On the 22d October we caught four fish; a shark, a dolphin, a jelly-fish, and an old-wife.  The shark and dolphin are well known, and need not be described in this place.  The Jelly-fish was about fourteen inches long and two inches deep, having sharp teeth, a sparkling eye, and long extended mouth.  It has a prodigiously high fin on its back, of a slimy substance, except that its rays, which are thirty-two in number, are firm and stiff.  It has also one small fin under the throat, of the same slimy substance with the large one on its back.  The greater part of the body is of a silver colour, with numerous small dark spots and circular bands, all the rest of its substance being a green jelly-like substance, whence the name.  The Old-wife is about two feet long and nine inches high in the back, having a small mouth, a large eye, and a large broad fin beginning at the hinder part of the head, and reaching to the tail.  It has also a large broad fin on each side near the gills, and a pretty large one under the belly.  The body is deep blue, and the fins a very light blue, tipt with yellow.  The head has many spots, and the body is regularly streaked longways.

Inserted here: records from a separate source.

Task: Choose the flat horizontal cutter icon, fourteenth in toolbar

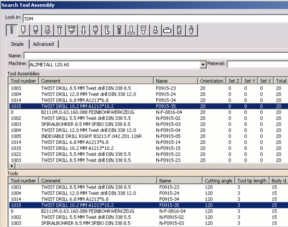Action: [167, 31]
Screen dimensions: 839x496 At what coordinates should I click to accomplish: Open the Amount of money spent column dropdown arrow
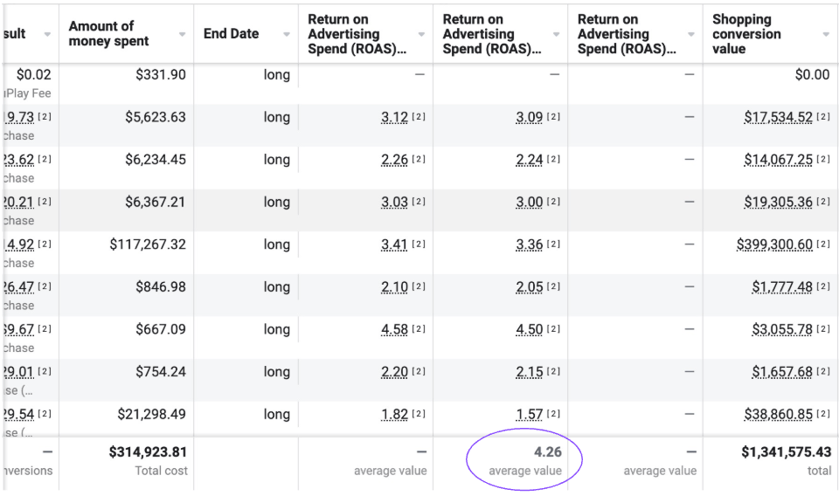point(182,35)
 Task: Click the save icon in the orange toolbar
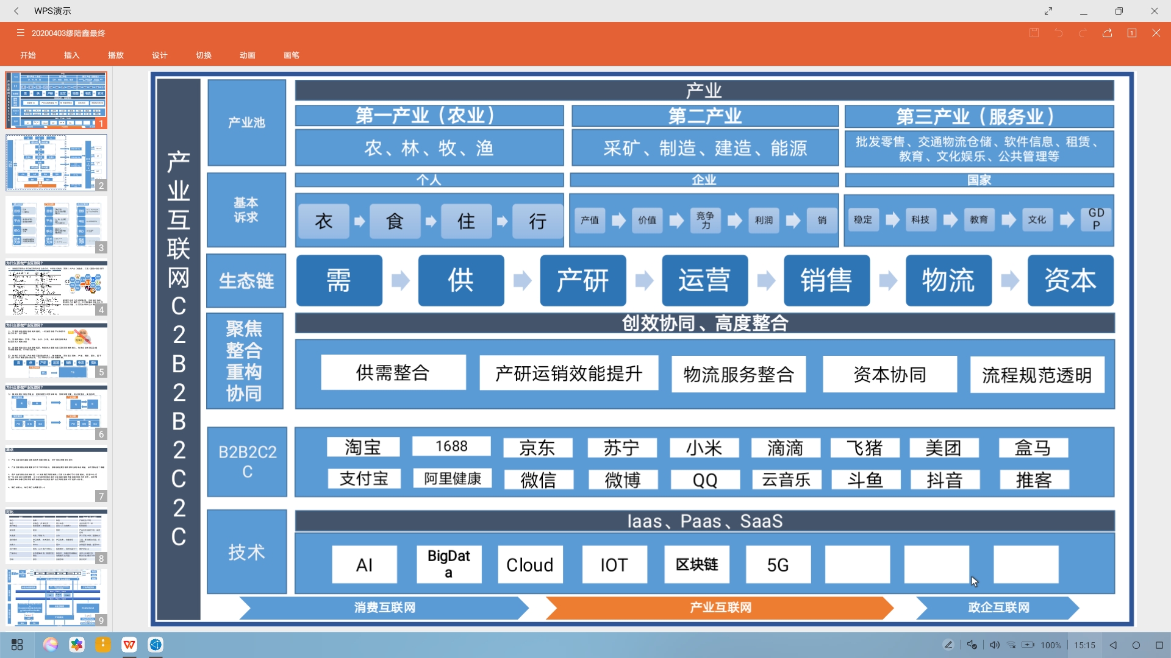1034,33
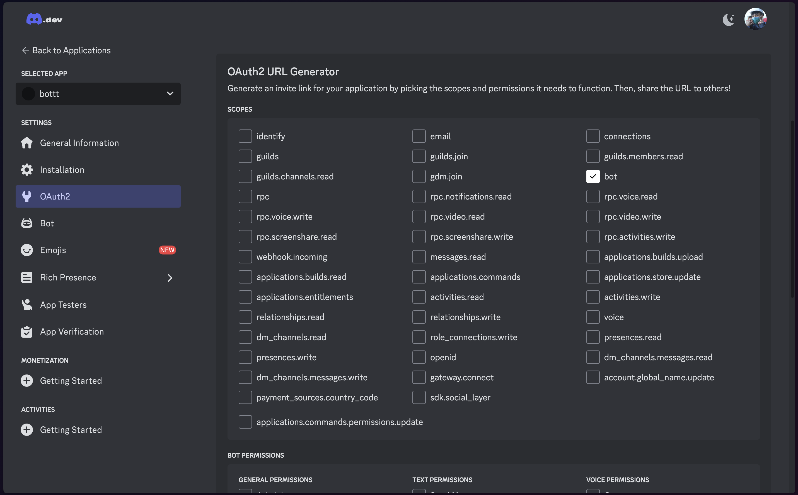Image resolution: width=798 pixels, height=495 pixels.
Task: Toggle the identify scope checkbox
Action: pos(245,136)
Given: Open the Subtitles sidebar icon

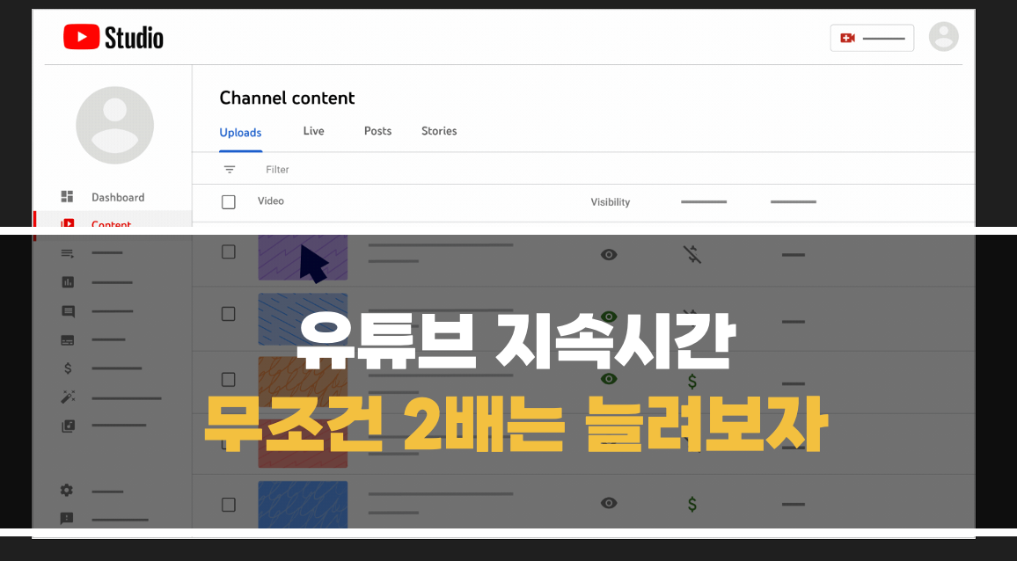Looking at the screenshot, I should tap(67, 339).
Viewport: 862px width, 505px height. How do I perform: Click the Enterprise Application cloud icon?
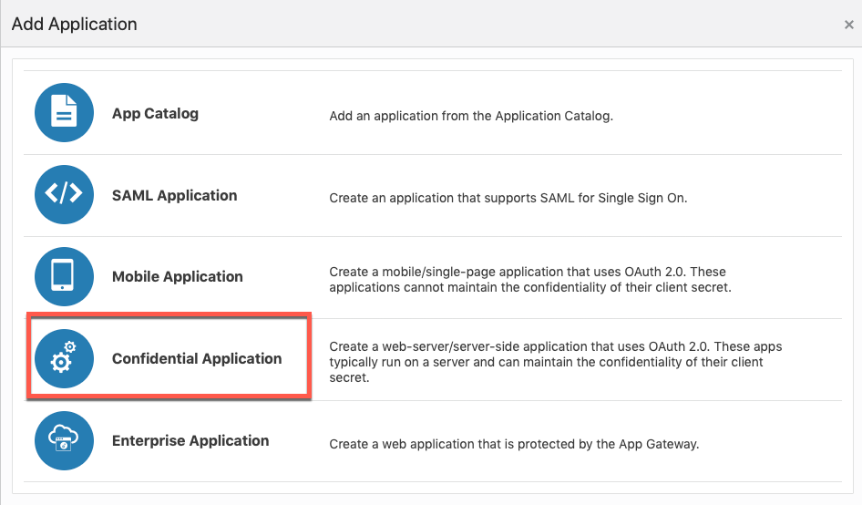(x=64, y=440)
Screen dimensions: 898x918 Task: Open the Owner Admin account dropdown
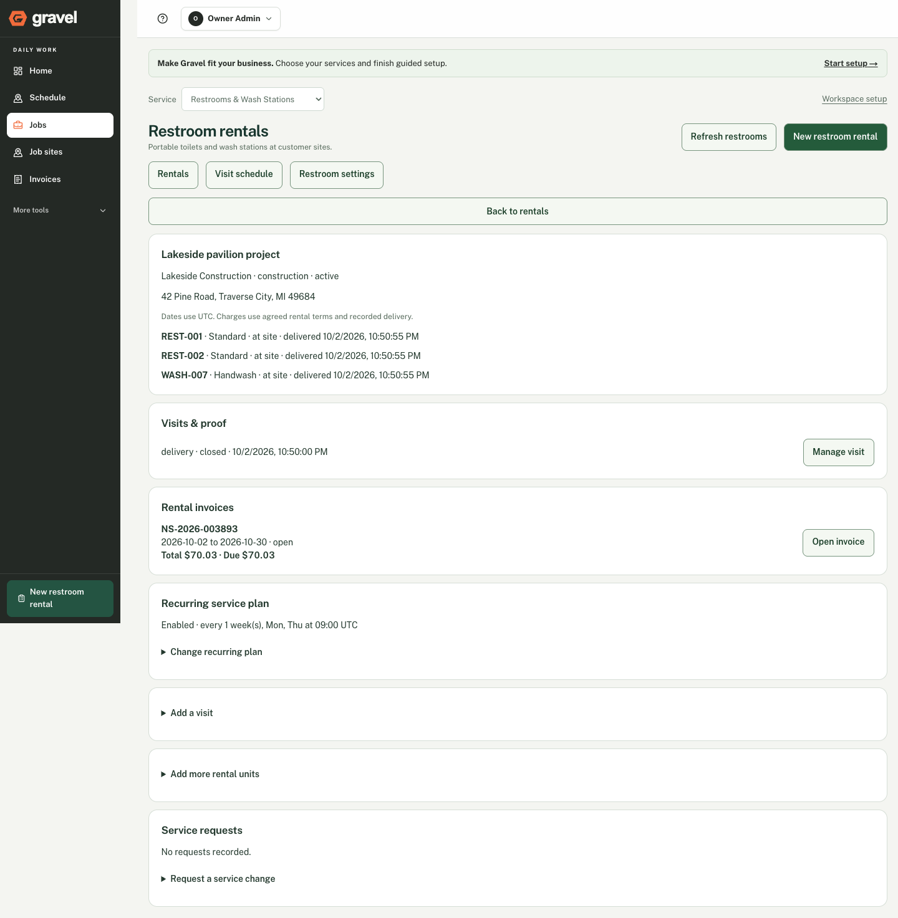(x=231, y=19)
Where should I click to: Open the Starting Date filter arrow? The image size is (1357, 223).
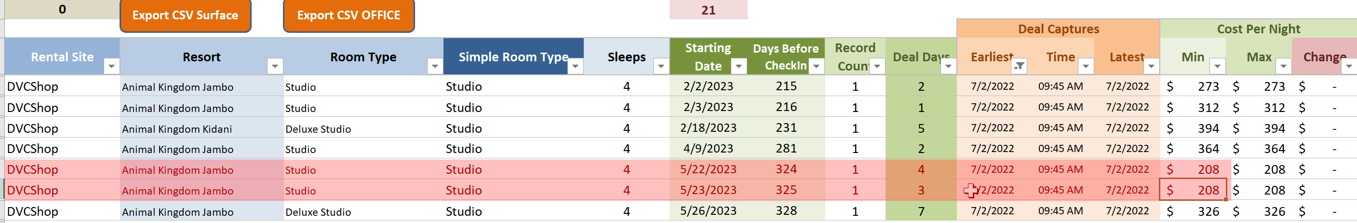click(x=739, y=66)
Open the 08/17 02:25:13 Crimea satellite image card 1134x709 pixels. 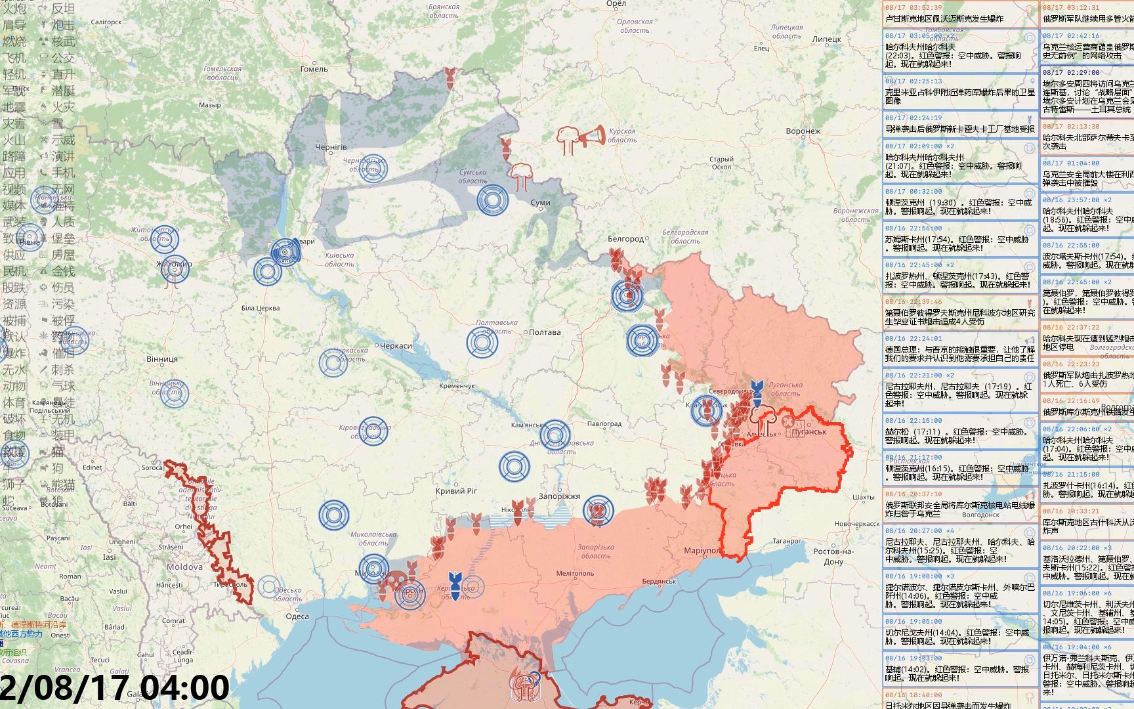[x=959, y=91]
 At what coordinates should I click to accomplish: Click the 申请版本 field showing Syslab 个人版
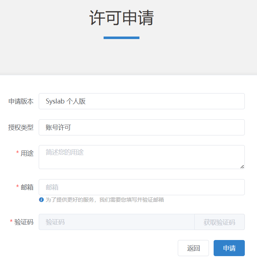click(x=142, y=101)
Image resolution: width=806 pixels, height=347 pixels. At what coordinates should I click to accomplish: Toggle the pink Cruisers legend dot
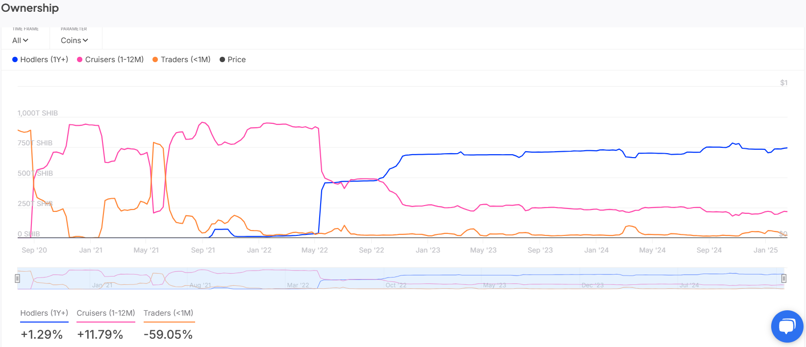(x=79, y=60)
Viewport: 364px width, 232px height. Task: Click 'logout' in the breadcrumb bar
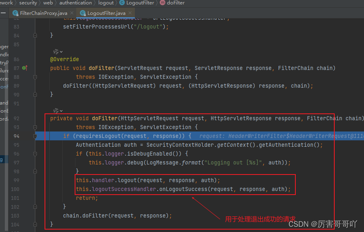coord(106,3)
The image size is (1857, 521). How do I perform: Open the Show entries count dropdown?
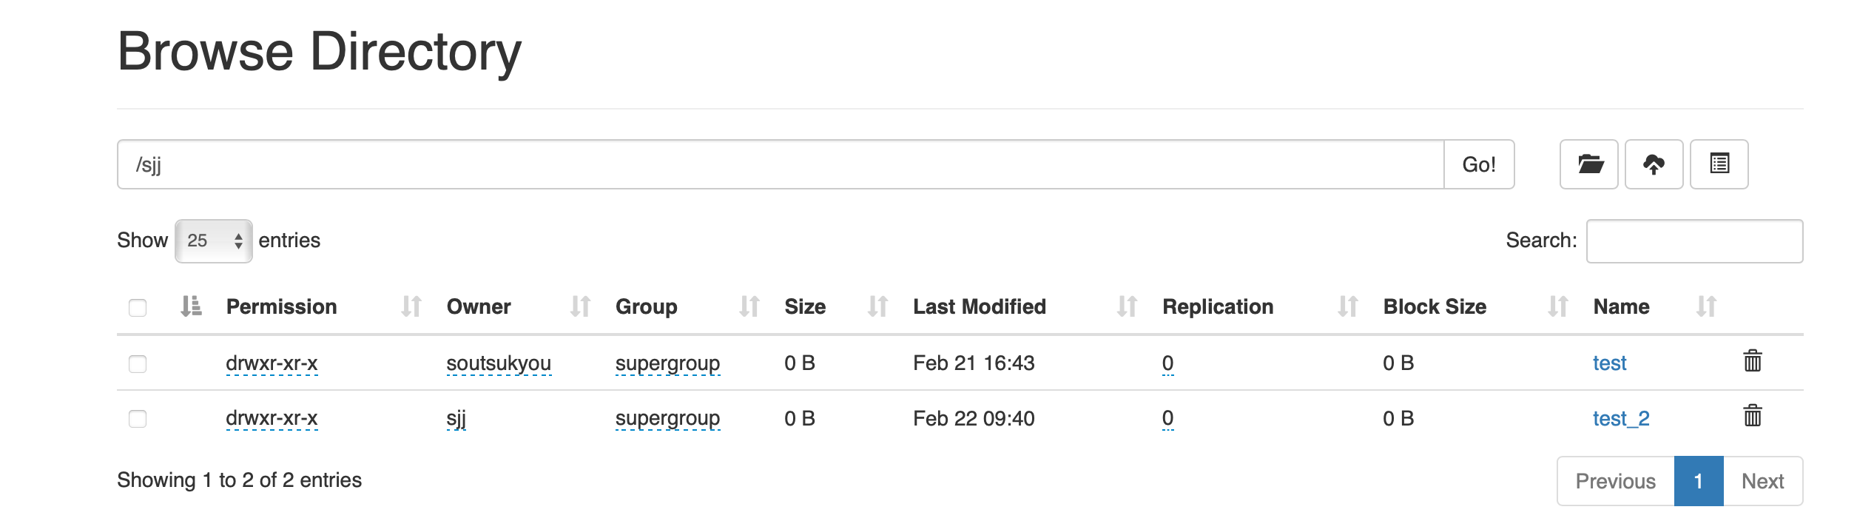pyautogui.click(x=213, y=241)
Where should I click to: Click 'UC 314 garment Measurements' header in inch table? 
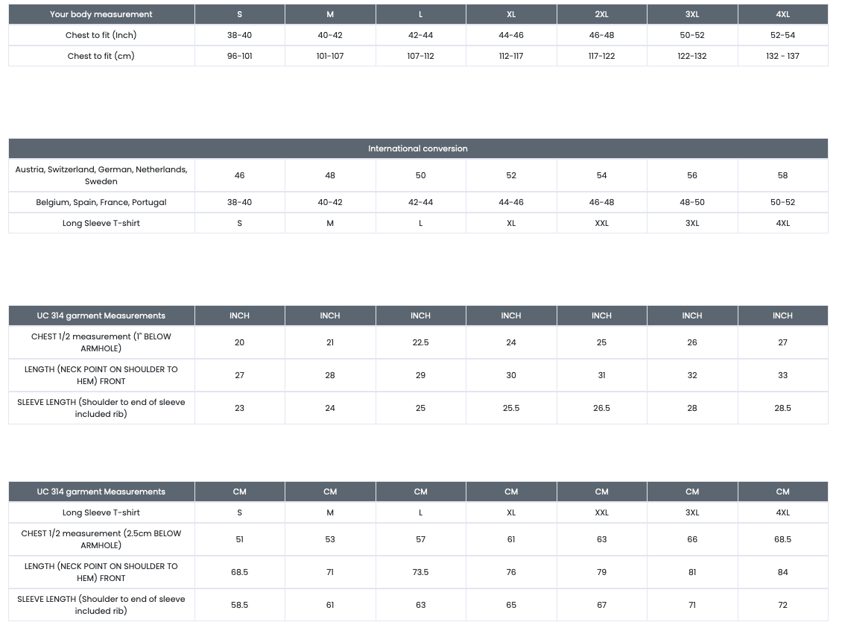point(101,316)
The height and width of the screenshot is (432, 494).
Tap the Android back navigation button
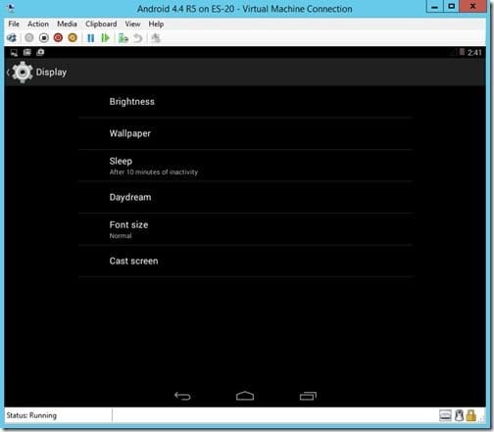click(182, 396)
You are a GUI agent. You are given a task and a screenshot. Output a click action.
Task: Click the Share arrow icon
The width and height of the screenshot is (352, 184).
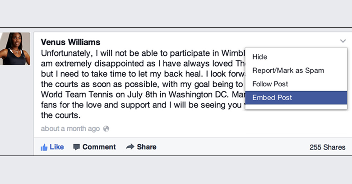130,147
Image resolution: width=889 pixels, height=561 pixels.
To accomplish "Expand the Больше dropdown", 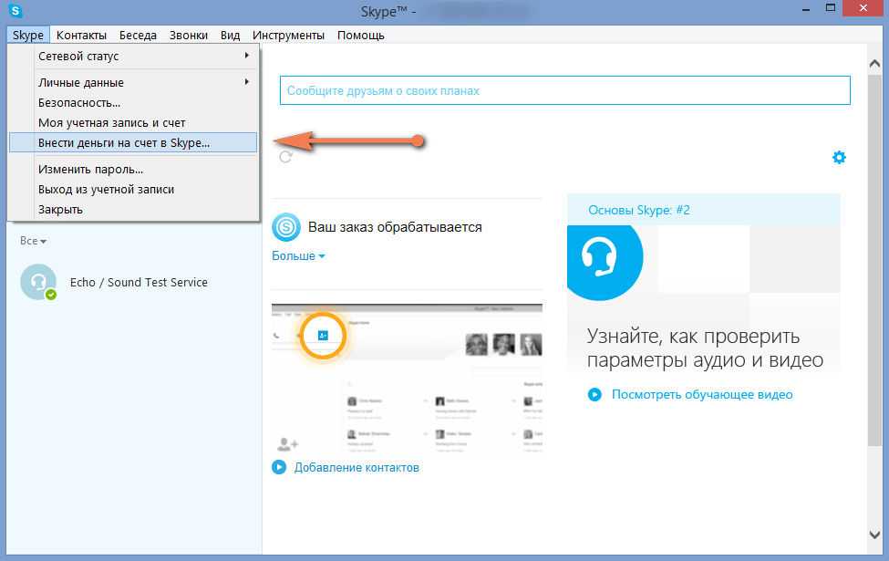I will pos(298,256).
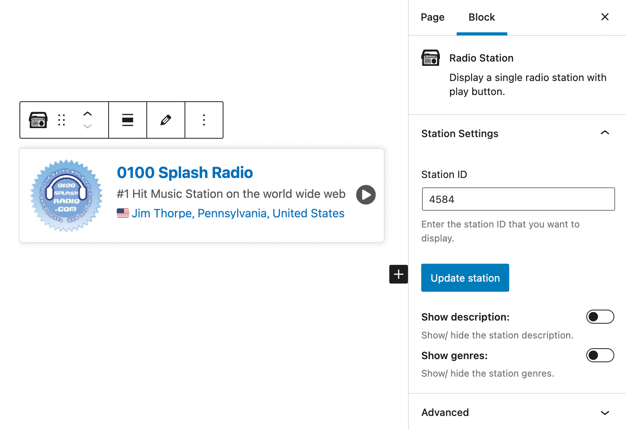Switch to the Page tab

433,17
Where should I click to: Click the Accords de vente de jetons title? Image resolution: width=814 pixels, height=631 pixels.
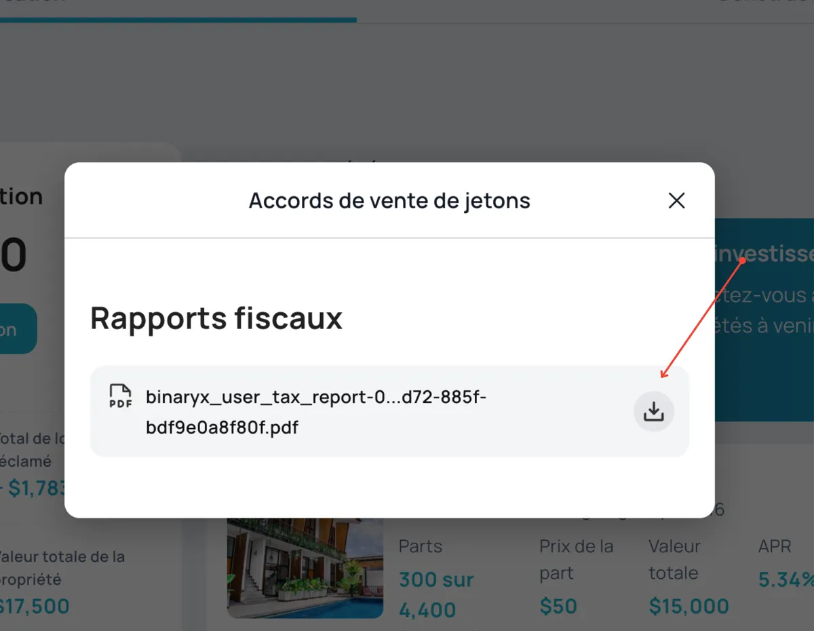point(389,201)
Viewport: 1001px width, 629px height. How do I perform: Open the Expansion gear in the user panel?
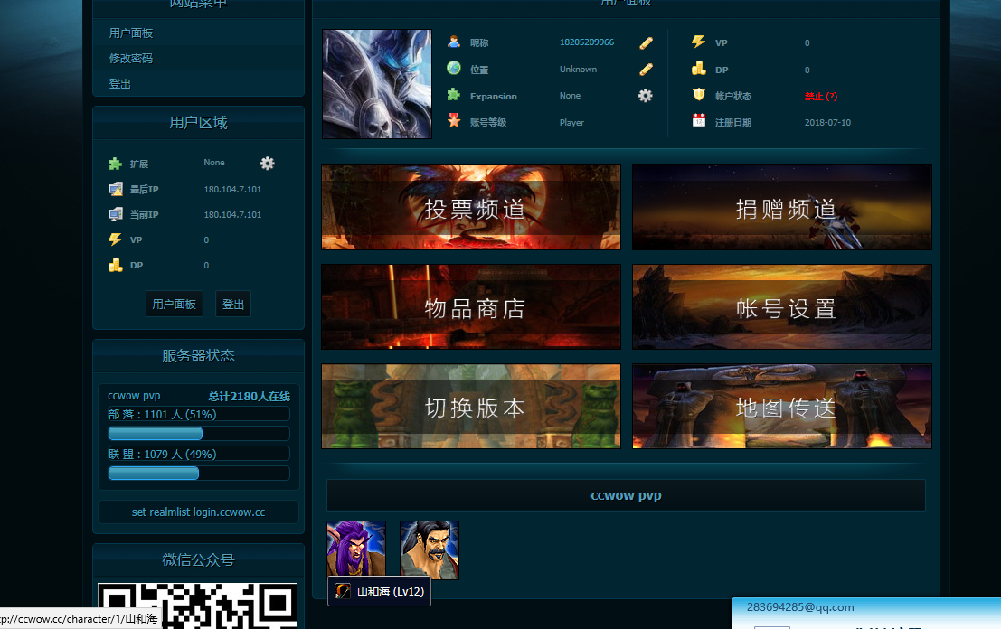click(x=645, y=95)
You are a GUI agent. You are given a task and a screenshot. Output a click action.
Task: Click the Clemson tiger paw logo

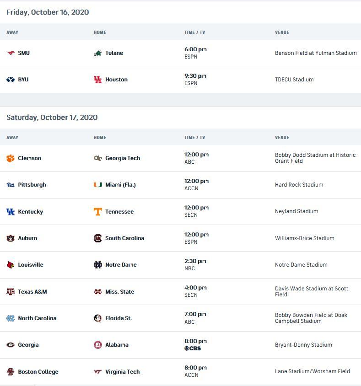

We passed the equator on the 2d November, about forty-five leagues west from the meridian of St Jago.  On the 8th, in lat. 10 deg. 20’ S. we saw three small islands on the coast of Brazil, called the islands of St Ann, not above a stone’s throw from each other, and very full of wood, as is the whole coast of Brazil.  These islands are about four miles from the main, and are much troubled with southerly winds, which blow in gusts, so that ships ought here to lay their best anchor to the south, and all little enough sometimes for their safety.  They produce nothing except wood, and are frequented by vast flocks of sea fowl, called boobies by our sailors.  The booby is about the size of a duck, some entirely white and others grey, having feet like a duck, and subsist mostly on flying-fishes, which they catch while in the air.  I have made many a meal on these birds, but it was for want of other victuals, for they taste very fishy, and are apt to make one sick, if not previously well salted.  They are so silly, when weary of flying, that they will light upon your hand, if held out to them.

We anchored at the island of Le Grand, in lat, 23 deg. 30’ S.[206] on the 24th of November.  This is a very woody island, on which are several good springs of water.  It is about nine miles in circuit, and three miles from the main, the woods being infested with many savage animals, which make a most hideous noise in the night.  It produces sugar, rum, and several kinds of fruits, but all very dear, on account of supplying the town of St Paul with necessaries. St Paul is 300 miles inland from Le Grand; but by the vast high mountains which are between, it is reckoned a distance of sixty days journey.